Embezzlements, Other Diversions Drain Millions From Nonprofits
More than a thousand U.S. nonprofit organizations acknowledged in public documents filed between 2008 and 2012 that theft, investment fraud, embezzlement, or other unauthorized uses of funds had resulted in a diversion of their assets, the Washington Post reports.
An analysis by the Post and GuideStar of organizations that checked a box on their Form 990 indicating they had discovered a "significant diversion" of funds found that just ten of the largest disclosures involved combined losses potentially totaling more than half a billion dollars. The question about diversions was phased in by the IRS over three years starting in 2008 and appears only on federal disclosure forms submitted by larger nonprofits; private foundations and smaller groups submit alternative forms or none at all.
The Post also found that nonprofits routinely omitted important details from their public filings, even though federal disclosure instructions direct them to explain the circumstances of such diversions. Moreover, organizations are only required to report diversions of more than $250,000, or those that exceed 5 percent of an organization's annual gross receipts or total assets, which suggests that many more incidents involving smaller amounts likely go unreported.
While investment fraud such as Bernard L. Madoff's Ponzi scheme was blamed for some of the largest diversions or losses — including $106 million at Yeshiva University and its affiliates, $26 million at New York University, and nearly $7 million at the Alliance for Excellent Education — many cases involved embezzlement by employees. The American Legacy Foundation, for example, suffered an estimated $3.4 million loss linked to phantom purchases of computer equipment but waited nearly three years before calling in investigators. Youth Service America reported that it discovered a diversion in 2009 of about $2 million that had been "misappropriated" by a former employee; Columbia University disclosed in 2011 that it had been defrauded of $5.2 million in "electronic payments," an incident in which a former accounting clerk and three associates were later convicted of redirecting $5.7 million meant for a hospital; and the Louisville-based Woodcock Foundation disclosed that alleged fraud by a former chairman drained more than $1 million from its accounts, leaving the charity with assets totaling just $8.
According to the Post, a 2012 study by security firm Marquet International concluded that nonprofits and religious organizations accounted for one-sixth of major embezzlements in the U.S., second only to the financial-services industry. Christopher T. Marquet, who heads the firm, told the Post that oversight at nonprofits is often inadequate and that supervisors are too trusting. "The control structures in these organizations are much weaker," said Marquet.

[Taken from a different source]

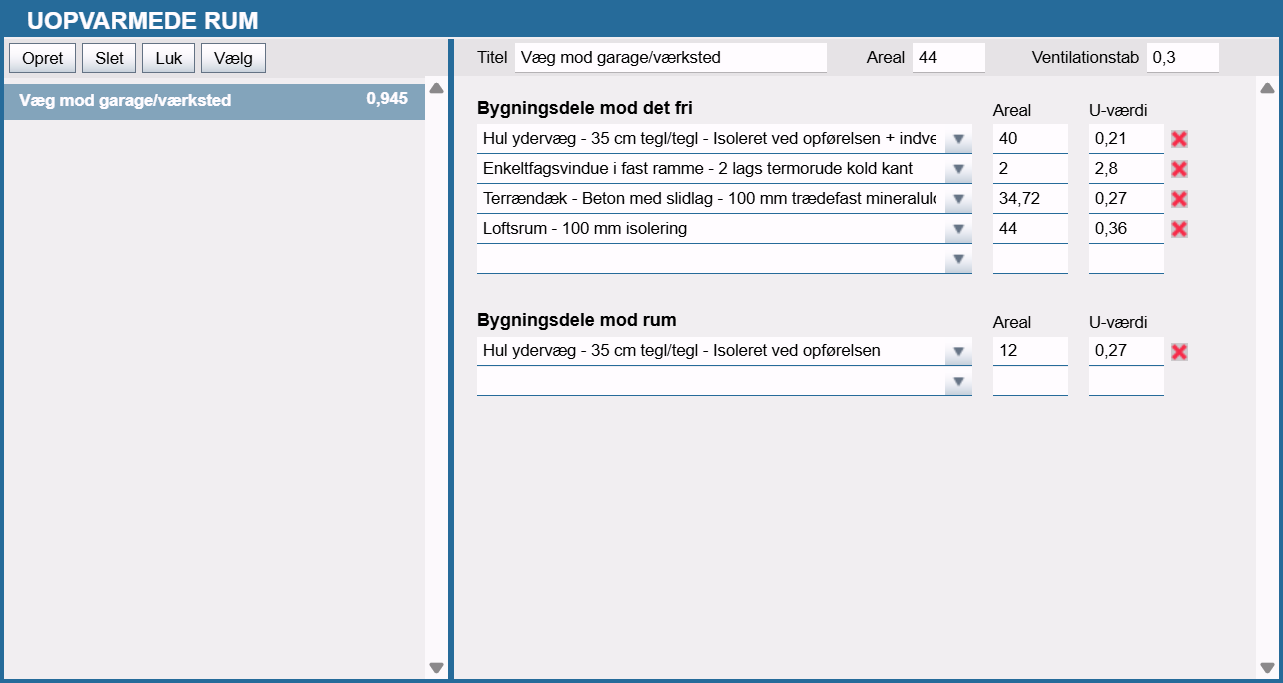The image size is (1283, 683).
Task: Open empty dropdown under Bygningsdele mod det fri
Action: pyautogui.click(x=958, y=259)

"It's sadder when it happens to a nonprofit," said the Rev. Raymond Moreland of the Maryland Bible Society of Baltimore, which was victimized by a former secretary who falsified checks and misused credit cards to steal $86,000 from the organization, then concocted a series of fake audit reports to cover her trail. "You go out of your way to trust a nonprofit. People give their money and expect integrity," said Moreland. "And when the integrity goes out the window, it just hurts everybody. It hurts the community, it hurts the organization, everything. It's just tragic."
As part of the project, the Post has created a searchable public database of nonprofits that have disclosed diversions.